Alegatos de apertura contra integrantes de la comunidad mapuche Lofche Buenuleo

La audiencia de alegatos de apertura contra integrantes de la comunidad mapuche – Foto: MPF Río Negro

En el marco del debate oral y público contra de ocho personas miembros de la comunidad mapuche Lofche Buenuleo, por los delitos de usurpación a un lote pastoril de 90 de hectáreas ubicados en la ladera del Cerro ventana de Bariloche, en un hecho calificado como intimidación pública -que tiene dos personas imputadas; se formularon alegatos de apertura  y se produjo prueba en referencia a este último.

En un primer momento se trató una propuesta de la defensa pública penal de suspensión de juicio a prueba para solucionar este conflicto primario, que «por una cuestión de política criminal no se ha podido llevar adelante esta salida alternativa», manifestó la defensora.

Esta solicitud fue rechazada por la fiscalía por «atender a los límites que obedecen a la política criminal fijada a través de una resolución del Ministerio Público, la conmoción pública que ha generado la intervención de fuerzas de índole policial de la provincia de Río Negro y de otros organismos públicos del Estado Nacional», fueron algunos de los argumentos con los que se sotuvo la negativa.

Luego de un cuarto intermedio el tribunal rechazó la propuesta de la defensa y comenzó el debate oral y público.

Al momento de alegar la fiscalía describió el hecho sucedido el 6 de septiembre de 2022 aproximadamente a las nueve cuarenta horas, cuando ambos imputados en convergencia internacional de acuerdo de voluntades acordaron efectuar llamadas telefónicas. «¿Con qué fin? Con un fin doble. Perturbar el orden propio de la audiencia que se estaba llevando adelante en el marco del legajo que se juzga conjuntamente con éste».

Luego se refirió al modo en que llevaron adelante esta acción y el rol específico de cada uno. «Más allá de la convergencia intencional, uno de los aquí imputados siguiendo específicamente las instrucciones del otro acusado -que recibió vía WhatsApp, realizó las llamadas».

Relató la fiscal que minutos después realizó desde su teléfono cuatro llamadas telefónicas. Dos al 911 y dos al número 100 y agregó luego los horarios en que se llevaron a cabo. En esas conversaciones se puede escuchar que advierten acerca de la presencia de un artefacto explosivo de una bomba en el edificio de tribunales. Todo esto fue previa a la orden impartida por quien estaba en la misma sala y se desarrollaba una la audiencia de control de acusación en el marco del legajo de usurpación, donde el hombre también es imputado.

Explica luego que «esta fue una de las consecuencias derivadas de este hecho.

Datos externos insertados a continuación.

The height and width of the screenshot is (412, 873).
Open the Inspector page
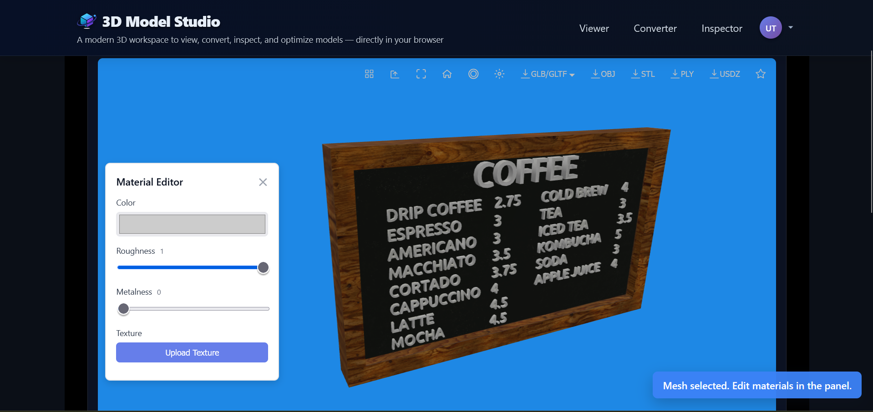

No solamente perturbar el orden público en general, sino fundamentalmente lograr impedir el desarrollo correcto de esa audiencia de las cuales llevábamos ya siete jornadas para cumplimentar una audiencia de control de acusación», destacó.

«Por lo tanto este Ministerio lo que pretende es llevar adelante una imputación en relación al delito no solamente de la intimidación pública a través del artículo 211 sino también del artículo 30 del concurso ideal con la perturbación de las actividades de orden judicial que se estaban llevando a cabo; como coautores cada uno en su rol en convergencia intencional», manifestó para cerrar su participación.

Al momento de la defensa pública penal de los dos acusados manifestó que» a lo largo de este debate vamos a ver que la Fiscalía cuenta con una carga probatoria importante. Pero lo cierto es que la misma, no prueba la convergencia intencional ni el acuerdo de voluntades. No van a poder acreditar esta parte».

En la continuidad la defensora destacó que «no se encuentran los elementos típicos constitutivos de los delitos de intimidación pública y perturbación del ejercicio de las funciones públicas conforme a lo que tiene que ver con lo objetivo y subjetivo que tiene que tener todo delito para ser tipificado como tal.

Prestaron declaración tres testigos, un efectivo policial en referencia a la carta de llamada al 911, el Comisario de la Unidad Segunda al momento de sucedido el hecho y el Ingeniero responsable de la OITEL, que depende de la Procuración General de Río Negro. Hizo lo propio uno de los acusados.

No hay información oficial del Ministerio Público Fiscal sobre las identidades de las personas acusadas, ni de los nombres de las partes intervinientes en la audiencia.